Parenting. It's not rocket science.

"We read the books. Our babies do not" - Spirit Led Parenting

The only text book I'll be studying for a while
I picked up a book from the library about weening and it had a bit about sleep (goodness knows why, this was a book on weening for goodness sake).

I threw it across the room (sorry, library book) when I read about how babies have the ability to sleep through the night, and should be doing it, from merely a few weeks of age.

Who is it who writes these books?

When I was at university I would be jealous of my housemates who studied Pharmacy. While Pharmacy was a lot more intense than teaching, it seemed that at least any of those science-based courses were better because rather than different theories, approaches and learning styles about school aged kids, at least science was just that. More of a one answer fits all.

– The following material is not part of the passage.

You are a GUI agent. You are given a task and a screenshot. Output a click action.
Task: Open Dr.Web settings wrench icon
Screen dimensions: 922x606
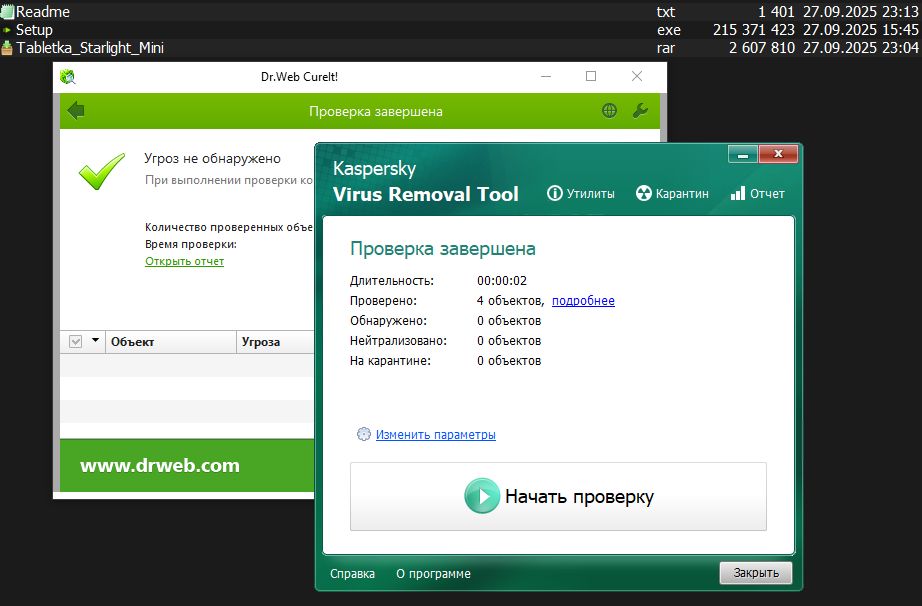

And I guess because of my educational background I have the tendency to want to find the answer in a book. And that everything should be found in a book, make perfect sense, and be the answer to all my problems and I live happily ever after the end. Wrong!

It took me to be a blubbering mess in a doctors waiting room with a one month old colicky baby for me to realise that everything is not so black and white. Each textbook, with a different approach, was written for one baby, not always mine.

In this day and age, parents are indirectly told to fear. Fear that your life will run into chaos. Fear that you're doing everything wrong. Fear that if you don't follow the trends of the current age, it's not right, and you'll deprive your baby.

And sometimes, we're just too busy reading the books, rushing to the specialist, looking for answers, pondering 'what if' and trying so bloody hard not to stuff it up when we forget to do something that is just the natural thing to do: just be the parent, and follow our intuition.

(That said, if you sense something is wrong, by all means you should be getting medical advice).

Unlike the textbooks I had at uni, this new 'study' (which, I voluntarily force upon myself) is so much more complex than Maslow's heir achy of needs or Piaget's theories of cognitive development. I need to stop reading the books. I need to stop over analysing. I need to just plunge in to the job at hand today.

Parenting. It's not rocket science. Rocket science would be way easier.